[DATA EXTRACT — start]

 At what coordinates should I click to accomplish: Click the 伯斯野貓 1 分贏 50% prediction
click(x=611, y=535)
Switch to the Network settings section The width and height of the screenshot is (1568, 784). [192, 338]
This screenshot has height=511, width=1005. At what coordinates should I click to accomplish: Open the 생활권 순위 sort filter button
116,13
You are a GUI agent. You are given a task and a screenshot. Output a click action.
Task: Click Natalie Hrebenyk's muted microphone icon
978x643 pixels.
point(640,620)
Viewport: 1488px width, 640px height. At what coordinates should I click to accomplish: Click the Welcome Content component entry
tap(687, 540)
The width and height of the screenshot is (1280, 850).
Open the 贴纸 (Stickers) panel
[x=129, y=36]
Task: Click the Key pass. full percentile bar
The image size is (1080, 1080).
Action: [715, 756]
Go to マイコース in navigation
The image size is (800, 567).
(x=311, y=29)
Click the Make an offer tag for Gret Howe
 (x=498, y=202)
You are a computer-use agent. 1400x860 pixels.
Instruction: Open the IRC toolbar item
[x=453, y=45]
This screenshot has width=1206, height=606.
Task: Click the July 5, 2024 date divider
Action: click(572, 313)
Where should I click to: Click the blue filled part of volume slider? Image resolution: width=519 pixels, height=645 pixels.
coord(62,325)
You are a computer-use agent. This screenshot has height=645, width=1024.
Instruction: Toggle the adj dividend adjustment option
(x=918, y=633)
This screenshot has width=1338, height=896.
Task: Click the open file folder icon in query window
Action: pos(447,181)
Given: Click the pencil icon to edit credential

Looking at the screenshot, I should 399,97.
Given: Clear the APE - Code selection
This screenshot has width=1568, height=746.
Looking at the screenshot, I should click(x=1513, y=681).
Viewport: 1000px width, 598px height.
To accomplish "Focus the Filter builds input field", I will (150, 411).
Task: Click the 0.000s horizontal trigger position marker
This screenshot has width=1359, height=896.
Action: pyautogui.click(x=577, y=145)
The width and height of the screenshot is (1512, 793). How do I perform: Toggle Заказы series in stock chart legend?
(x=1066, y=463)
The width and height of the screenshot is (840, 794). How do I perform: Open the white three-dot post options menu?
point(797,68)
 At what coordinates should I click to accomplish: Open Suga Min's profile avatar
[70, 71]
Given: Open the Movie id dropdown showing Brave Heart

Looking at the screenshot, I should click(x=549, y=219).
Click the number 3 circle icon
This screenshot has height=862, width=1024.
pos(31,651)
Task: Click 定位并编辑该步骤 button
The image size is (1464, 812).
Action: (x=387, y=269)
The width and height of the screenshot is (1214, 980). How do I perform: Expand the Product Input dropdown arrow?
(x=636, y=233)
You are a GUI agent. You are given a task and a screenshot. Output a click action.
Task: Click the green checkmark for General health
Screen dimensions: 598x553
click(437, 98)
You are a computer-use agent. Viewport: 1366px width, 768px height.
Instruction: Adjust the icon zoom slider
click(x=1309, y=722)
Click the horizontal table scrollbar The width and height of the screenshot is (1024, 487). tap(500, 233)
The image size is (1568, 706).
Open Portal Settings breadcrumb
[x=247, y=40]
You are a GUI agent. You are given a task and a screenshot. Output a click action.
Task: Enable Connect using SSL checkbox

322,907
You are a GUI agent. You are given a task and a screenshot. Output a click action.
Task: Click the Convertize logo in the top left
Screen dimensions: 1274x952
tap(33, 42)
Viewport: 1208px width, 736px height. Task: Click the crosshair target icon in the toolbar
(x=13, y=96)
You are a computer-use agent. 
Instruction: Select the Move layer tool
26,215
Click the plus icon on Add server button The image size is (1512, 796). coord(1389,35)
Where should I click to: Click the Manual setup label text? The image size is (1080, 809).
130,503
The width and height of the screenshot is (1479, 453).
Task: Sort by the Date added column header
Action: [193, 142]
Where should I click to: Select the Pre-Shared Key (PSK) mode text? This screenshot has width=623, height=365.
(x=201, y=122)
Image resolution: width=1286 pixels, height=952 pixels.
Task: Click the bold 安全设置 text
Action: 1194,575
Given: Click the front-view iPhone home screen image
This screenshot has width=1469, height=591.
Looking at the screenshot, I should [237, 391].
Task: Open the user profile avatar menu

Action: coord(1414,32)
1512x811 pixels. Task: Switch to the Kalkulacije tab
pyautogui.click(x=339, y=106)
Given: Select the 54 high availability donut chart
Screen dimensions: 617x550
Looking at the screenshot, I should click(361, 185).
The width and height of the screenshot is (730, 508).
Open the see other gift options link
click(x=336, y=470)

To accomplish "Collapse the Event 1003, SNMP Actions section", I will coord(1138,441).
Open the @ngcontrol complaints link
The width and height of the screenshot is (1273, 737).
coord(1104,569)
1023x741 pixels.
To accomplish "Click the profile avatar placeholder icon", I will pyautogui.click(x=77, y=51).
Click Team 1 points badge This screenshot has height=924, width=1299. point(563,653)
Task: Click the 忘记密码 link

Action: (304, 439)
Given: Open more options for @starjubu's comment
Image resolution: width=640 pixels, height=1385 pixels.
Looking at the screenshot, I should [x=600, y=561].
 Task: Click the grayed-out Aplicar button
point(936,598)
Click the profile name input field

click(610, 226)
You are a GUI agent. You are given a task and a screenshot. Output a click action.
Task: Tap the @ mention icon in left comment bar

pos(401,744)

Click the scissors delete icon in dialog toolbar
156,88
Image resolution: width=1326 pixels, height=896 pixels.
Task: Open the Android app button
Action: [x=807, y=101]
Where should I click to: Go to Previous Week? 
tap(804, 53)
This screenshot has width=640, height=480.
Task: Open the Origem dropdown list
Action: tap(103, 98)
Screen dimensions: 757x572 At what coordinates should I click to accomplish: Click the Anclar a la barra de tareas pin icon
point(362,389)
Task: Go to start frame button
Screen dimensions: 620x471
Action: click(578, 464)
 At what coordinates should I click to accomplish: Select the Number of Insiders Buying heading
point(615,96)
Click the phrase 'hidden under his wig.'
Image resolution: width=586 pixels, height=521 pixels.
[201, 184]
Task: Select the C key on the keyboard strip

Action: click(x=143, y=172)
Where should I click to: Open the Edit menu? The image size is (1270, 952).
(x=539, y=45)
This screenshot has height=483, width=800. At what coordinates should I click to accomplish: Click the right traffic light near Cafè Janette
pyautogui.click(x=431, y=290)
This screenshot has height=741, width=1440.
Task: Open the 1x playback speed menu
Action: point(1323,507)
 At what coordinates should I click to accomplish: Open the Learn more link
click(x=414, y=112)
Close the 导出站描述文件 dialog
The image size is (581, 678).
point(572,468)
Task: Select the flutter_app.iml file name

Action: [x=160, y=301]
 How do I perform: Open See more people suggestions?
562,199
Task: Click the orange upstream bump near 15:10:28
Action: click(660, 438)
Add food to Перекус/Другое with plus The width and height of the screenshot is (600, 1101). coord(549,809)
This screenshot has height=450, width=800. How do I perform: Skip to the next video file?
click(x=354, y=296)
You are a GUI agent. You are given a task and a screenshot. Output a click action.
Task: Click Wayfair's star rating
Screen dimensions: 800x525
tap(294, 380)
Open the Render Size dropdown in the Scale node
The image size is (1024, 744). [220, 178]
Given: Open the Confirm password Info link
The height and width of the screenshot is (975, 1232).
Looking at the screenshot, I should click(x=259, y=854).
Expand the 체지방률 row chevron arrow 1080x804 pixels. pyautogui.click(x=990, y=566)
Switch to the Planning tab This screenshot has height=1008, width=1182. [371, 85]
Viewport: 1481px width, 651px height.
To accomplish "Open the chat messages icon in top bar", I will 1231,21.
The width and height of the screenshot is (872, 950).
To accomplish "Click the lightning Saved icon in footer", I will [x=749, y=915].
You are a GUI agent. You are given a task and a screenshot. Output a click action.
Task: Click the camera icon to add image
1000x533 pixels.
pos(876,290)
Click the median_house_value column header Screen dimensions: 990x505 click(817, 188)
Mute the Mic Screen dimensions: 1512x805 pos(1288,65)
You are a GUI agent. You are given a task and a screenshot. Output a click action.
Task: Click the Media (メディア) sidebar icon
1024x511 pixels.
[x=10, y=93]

[DATA EXTRACT — finish]

- _TASK BRIEF_
Check each line of the listing for the word "plus" and state how many lines contain it, with no other words.

- _SOLUTION_
2